I'm thinking about some of the great shifts in my life. That season years ago now when I began to understand that God loves my heart, cares for my heart, yearns for my heart. I'm not sure how it happened - how does it happen to any of us - but I had shifted my Christian life into something very outward. Going to church. Keeping God's commands. Doing good for others. The initial joy of knowing Jesus faded into something very dry. What a joy, what an epiphany it was when I came to see that he wanted friendship with me, wanted a heart-to-heart relationship. It changed everything.
Following quickly on the heels of that awakening was the realization that life is a romance. All the things I love in this world - horses running in a field, wildflowers in very high alpine meadows, fly fishing, sunlight on water, the cry of a hawk - these are all God wooing me, calling me, speaking to my heart. Wow. The realization that God does speak, speaks intimately, that I can learn to hear his voice - it absolutely changed my life.
Then there was the new season where I came to understand Jesus is a warrior, leads us in a great battle. The freedom that began to usher in is too great to quantify. There was the awakening of a whole new side to Jesus when I learned he is our healer - comes personally into the dark memories of our past and actually brings healing and restoration. He really does restore the soul.

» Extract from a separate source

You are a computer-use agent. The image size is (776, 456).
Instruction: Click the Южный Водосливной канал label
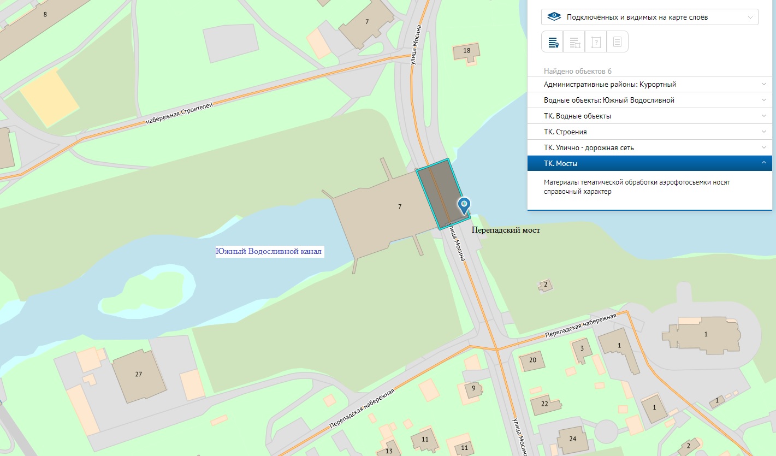pos(270,252)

These kinds of epiphanies are absolutely priceless.
A true knowing of the true Jesus is the greatest thing that can ever happen to us.
It follows, then, that to be mistaken about Jesus is the worst thing that can happen.

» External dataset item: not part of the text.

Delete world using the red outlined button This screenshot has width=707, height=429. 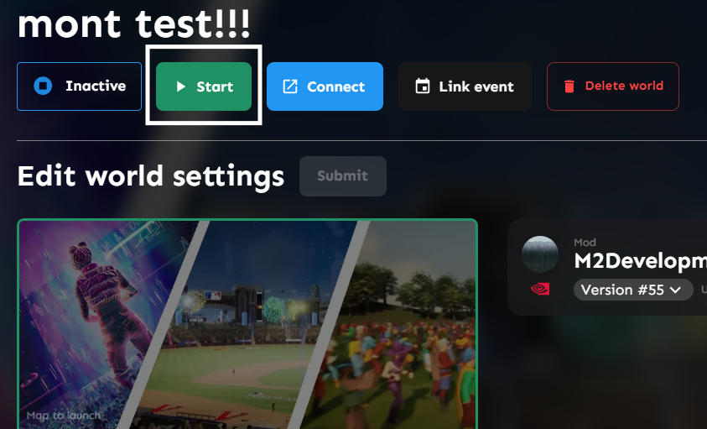[613, 86]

My sons are off at college now; they have chosen to attend Christian colleges. It has provided an intimate look into contemporary Christianity, and it is very, very sad what most of these students hold to about Jesus. For example, the very subtle but deadly belief that, "Jesus is committed to excellence." What follows is the pressure too get your act together, to be excellent in all you do, "to glorify God." It is crushing. Performance replaces relationship. There is of course the common belief that God does not speak to us personally. But as a' Kempis said, "When Jesus does not speak within, all other comfort is empty."
Quite common is the belief that to love Jesus is to dedicate yourself to a life of service, or justice. Service then becomes tyrant, and the Christian life something very hard and barren and tiring. The need too great, our resources too limited. There is the belief that everything that happens to me is directly from the hand of Jesus. Even though he taught us to pray that his kingdom come, his will be done on earth. And when you hold that there is no enemy and no battle, that everything that happens to you is "God's will," then you begin to doubt the heart of God because he brings such terrible things into your life. It ushers in a fatal passivity, because why resist it? Nothing else can be done.
Call it the torment of misunderstanding. To get Jesus wrong is torment.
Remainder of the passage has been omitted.